**Given text**
*** Begin section ***

My mum is dead and she has been dead for nearly 22 years. And today is her 97th birthday, or at least it would have been her 97th birthday had she not been dead. Born Neeltje Verburg on 18th August 1924 in Rotterdam, she died 74 years later in a care home in Portishead, leaving her second husband George Drury, whose birthday would also have been today had he not died a few years later. I think he’d have been 105 years old today. Happy birthday Neeltje, known as Elly, and George, not that you will know anything about it.
I cried once after Elly died and that was when I telephoned her brother and my only uncle, Koos Verburg, who lived on the outskirts of Rotterdam with his wife Annie. I had last seen Koos and Annie when I visited them at their home in 1997 and the visit was friendly enough. My partner and I were on our honeymoon, along with our three year old son, staying at the Inntel Hotel. My abiding, and somewhat terrifying, memory was when my uncle decided to drive us back to the hotel after consuming what appeared to be a not entirely lawful amount of red wine. Once he dropped us off, the next time I was to speak to him was two years later when his sister had died.

*** End section ***

**Information given**

*** Begin section ***

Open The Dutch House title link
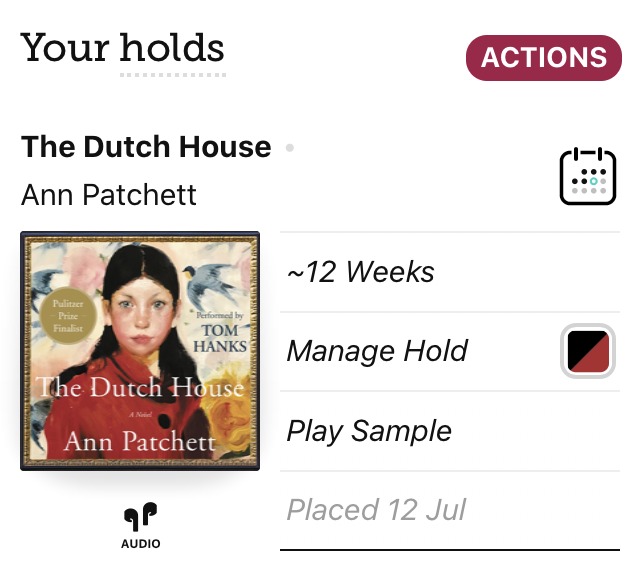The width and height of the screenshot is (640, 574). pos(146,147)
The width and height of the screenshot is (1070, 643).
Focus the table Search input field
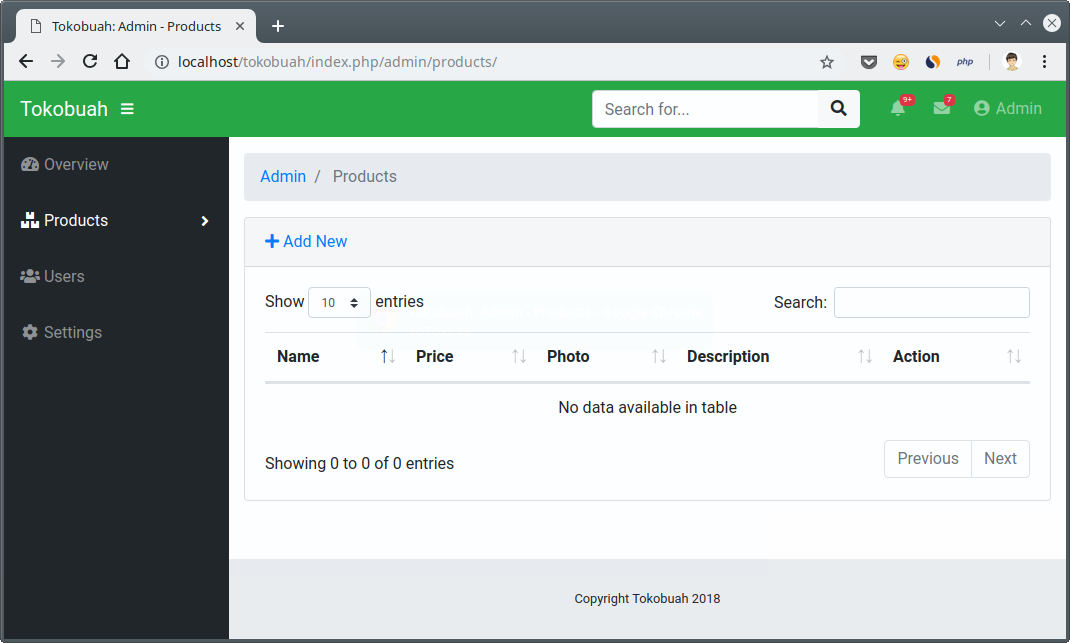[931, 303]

*** End section ***

**Task A**
Rewrite the part of the remembrance starting at "I cried once" and ending at "sister had died.", replacing "honeymoon" with "holiday".
**Task B**
In the remembrance, where did Elly die?

**Your response A**
I cried once after Elly died and that was when I telephoned her brother and my only uncle, Koos Verburg, who lived on the outskirts of Rotterdam with his wife Annie. I had last seen Koos and Annie when I visited them at their home in 1997 and the visit was friendly enough. My partner and I were on our holiday, along with our three year old son, staying at the Inntel Hotel. My abiding, and somewhat terrifying, memory was when my uncle decided to drive us back to the hotel after consuming what appeared to be a not entirely lawful amount of red wine. Once he dropped us off, the next time I was to speak to him was two years later when his sister had died.

**Your response B**
In a care home in Portishead.